Below is a block of entries; repeat exactly the lines starting at the line that contains "The width and height of the screenshot is (1266, 985)." and ending at the line that contains "Click the plus", both included.

____

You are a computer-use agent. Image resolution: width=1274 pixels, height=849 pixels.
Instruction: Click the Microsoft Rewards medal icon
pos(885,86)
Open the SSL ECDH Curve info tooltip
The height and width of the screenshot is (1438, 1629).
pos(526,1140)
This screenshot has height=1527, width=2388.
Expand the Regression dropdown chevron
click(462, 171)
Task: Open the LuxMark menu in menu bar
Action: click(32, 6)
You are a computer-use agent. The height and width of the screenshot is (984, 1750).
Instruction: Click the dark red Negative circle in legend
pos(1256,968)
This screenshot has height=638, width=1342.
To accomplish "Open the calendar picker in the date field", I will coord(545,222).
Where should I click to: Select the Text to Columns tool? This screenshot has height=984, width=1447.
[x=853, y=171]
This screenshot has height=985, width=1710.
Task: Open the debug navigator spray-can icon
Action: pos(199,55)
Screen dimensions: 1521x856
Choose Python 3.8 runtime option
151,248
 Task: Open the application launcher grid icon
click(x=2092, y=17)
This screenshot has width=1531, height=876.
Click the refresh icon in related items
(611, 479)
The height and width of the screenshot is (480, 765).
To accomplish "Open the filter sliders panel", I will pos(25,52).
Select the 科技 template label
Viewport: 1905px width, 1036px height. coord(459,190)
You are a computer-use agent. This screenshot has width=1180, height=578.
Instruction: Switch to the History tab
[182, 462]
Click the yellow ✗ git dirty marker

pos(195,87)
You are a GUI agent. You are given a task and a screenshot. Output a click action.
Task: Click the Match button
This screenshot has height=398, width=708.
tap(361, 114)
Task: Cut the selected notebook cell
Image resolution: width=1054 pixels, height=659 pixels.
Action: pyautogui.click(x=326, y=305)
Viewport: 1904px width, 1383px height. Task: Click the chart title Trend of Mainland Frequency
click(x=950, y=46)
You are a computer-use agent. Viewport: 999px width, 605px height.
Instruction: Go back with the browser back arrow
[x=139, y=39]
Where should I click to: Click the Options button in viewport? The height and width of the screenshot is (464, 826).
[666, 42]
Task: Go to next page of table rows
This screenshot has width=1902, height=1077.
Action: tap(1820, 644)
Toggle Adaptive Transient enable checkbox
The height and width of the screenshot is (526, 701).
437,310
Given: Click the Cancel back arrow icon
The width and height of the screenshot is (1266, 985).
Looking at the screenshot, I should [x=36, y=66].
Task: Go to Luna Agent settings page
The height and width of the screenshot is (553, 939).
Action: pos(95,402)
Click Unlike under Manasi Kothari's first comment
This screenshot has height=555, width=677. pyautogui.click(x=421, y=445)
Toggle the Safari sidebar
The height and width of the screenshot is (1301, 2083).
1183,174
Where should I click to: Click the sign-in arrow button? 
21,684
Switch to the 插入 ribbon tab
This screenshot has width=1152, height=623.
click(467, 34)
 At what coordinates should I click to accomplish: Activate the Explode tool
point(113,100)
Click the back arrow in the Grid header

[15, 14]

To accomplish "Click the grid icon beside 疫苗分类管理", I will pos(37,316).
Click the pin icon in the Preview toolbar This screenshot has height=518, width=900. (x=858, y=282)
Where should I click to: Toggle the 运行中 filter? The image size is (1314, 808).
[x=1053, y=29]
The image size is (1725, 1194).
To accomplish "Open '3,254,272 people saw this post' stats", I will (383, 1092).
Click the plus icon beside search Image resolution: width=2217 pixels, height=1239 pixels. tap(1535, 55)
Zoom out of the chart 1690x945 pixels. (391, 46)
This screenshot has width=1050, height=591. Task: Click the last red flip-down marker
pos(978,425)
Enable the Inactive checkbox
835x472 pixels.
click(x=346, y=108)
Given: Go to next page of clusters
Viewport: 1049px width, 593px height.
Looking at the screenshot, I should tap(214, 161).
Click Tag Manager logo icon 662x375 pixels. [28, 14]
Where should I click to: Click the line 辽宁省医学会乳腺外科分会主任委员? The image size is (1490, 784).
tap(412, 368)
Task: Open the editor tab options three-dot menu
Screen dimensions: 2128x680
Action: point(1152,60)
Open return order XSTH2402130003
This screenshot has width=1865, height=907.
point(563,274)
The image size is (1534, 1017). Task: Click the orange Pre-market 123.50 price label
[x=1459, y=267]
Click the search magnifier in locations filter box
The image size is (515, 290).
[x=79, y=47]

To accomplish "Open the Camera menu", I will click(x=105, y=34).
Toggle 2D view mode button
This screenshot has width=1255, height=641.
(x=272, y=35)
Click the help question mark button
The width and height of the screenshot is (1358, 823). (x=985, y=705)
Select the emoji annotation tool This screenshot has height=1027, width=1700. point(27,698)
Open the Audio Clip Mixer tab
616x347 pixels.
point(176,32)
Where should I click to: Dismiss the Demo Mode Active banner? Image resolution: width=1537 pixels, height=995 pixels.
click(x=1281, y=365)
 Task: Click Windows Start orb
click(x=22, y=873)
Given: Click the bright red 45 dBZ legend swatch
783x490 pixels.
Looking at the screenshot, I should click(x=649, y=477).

____

# [Written response]
The width and height of the screenshot is (1266, 985).
Looking at the screenshot, I should [x=36, y=66].
Task: Go to Luna Agent settings page
The height and width of the screenshot is (553, 939).
Action: pos(95,402)
Click Unlike under Manasi Kothari's first comment
This screenshot has height=555, width=677. pyautogui.click(x=421, y=445)
Toggle the Safari sidebar
The height and width of the screenshot is (1301, 2083).
1183,174
Where should I click to: Click the sign-in arrow button? 
21,684
Switch to the 插入 ribbon tab
This screenshot has width=1152, height=623.
click(467, 34)
 At what coordinates should I click to accomplish: Activate the Explode tool
point(113,100)
Click the back arrow in the Grid header

[15, 14]

To accomplish "Click the grid icon beside 疫苗分类管理", I will pos(37,316).
Click the pin icon in the Preview toolbar This screenshot has height=518, width=900. (x=858, y=282)
Where should I click to: Toggle the 运行中 filter? The image size is (1314, 808).
[x=1053, y=29]
The image size is (1725, 1194).
To accomplish "Open '3,254,272 people saw this post' stats", I will (383, 1092).
Click the plus icon beside search Image resolution: width=2217 pixels, height=1239 pixels. tap(1535, 55)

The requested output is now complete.